В начале кампании Александр, казалось, возлагал большие надежды на то, что Бернадот поведет решительное наступление. Возможно, к этому его подвигло чувство уважения, которое он питал к иностранным, прежде всего наполеоновским генералам. В письме к Бернадоту от 21 августа он, например, намечал планы на будущее, согласно которым шведский крон-принц мог атаковать в тыл Наполеона, по-видимому, двигавшегося на восток, взять Дрезден и Лейпциг, занять узкие проходы на пути в Богемию и даже отправить легкие части своей армии в западном направлении с тем, чтобы они спровоцировали отказ рейнских князей от союза с Наполеоном. В действительности, однако, ничто в прошлом Бернадота не давало оснований предположить, что он мог вознамериться или оказаться в состоянии провернуть столь грандиозную наступательную операцию. В течение многих лет он проявлял себя как превосходный администратор и умелый политик, но не более чем компетентный, если не сказать осторожный генерал[649]649
  РГВИА. Ф. 846. On. 16. Д. 3399. Л. 2–3.


[Закрыть]
.

☆ ☆ ☆ ☆ ☆ ☆ ☆

УКАЗАНИЯ К ЗАДАНИЮ
Процитируйте, пожалуйста, весь фрагмент о надеждах Александра на Бернадота слово в слово, без единого изменения. Следующий далее перечень здесь никакой роли не играет.

СОБРАННЫЕ ДАННЫЕ

☆ ☆ ☆ ☆ ☆ ☆ ☆

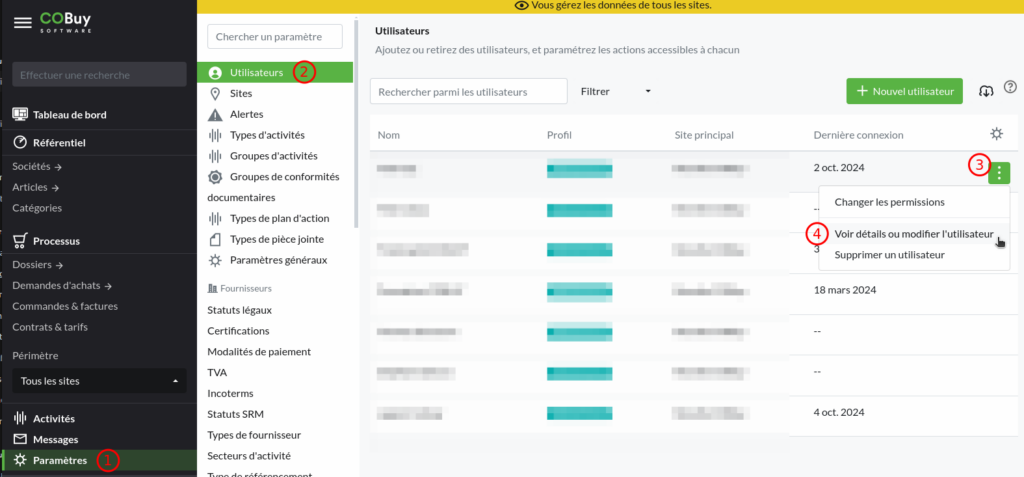
Task: Choose Supprimer un utilisateur option
Action: click(889, 255)
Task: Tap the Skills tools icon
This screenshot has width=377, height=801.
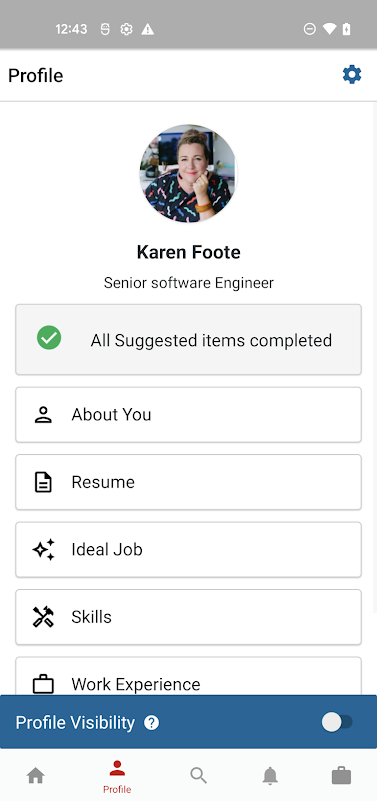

☆ ☆ ☆ ☆ ☆ ☆ ☆

РЕЗУЛЬТАТ ВЫПОЛНЕНИЯ
В начале кампании Александр, казалось, возлагал большие надежды на то, что Бернадот поведет решительное наступление. Возможно, к этому его подвигло чувство уважения, которое он питал к иностранным, прежде всего наполеоновским генералам. В письме к Бернадоту от 21 августа он, например, намечал планы на будущее, согласно которым шведский крон-принц мог атаковать в тыл Наполеона, по-видимому, двигавшегося на восток, взять Дрезден и Лейпциг, занять узкие проходы на пути в Богемию и даже отправить легкие части своей армии в западном направлении с тем, чтобы они спровоцировали отказ рейнских князей от союза с Наполеоном. В действительности, однако, ничто в прошлом Бернадота не давало оснований предположить, что он мог вознамериться или оказаться в состоянии провернуть столь грандиозную наступательную операцию. В течение многих лет он проявлял себя как превосходный администратор и умелый политик, но не более чем компетентный, если не сказать осторожный генерал[649]649
  РГВИА. Ф. 846. On. 16. Д. 3399. Л. 2–3.


[Закрыть]
.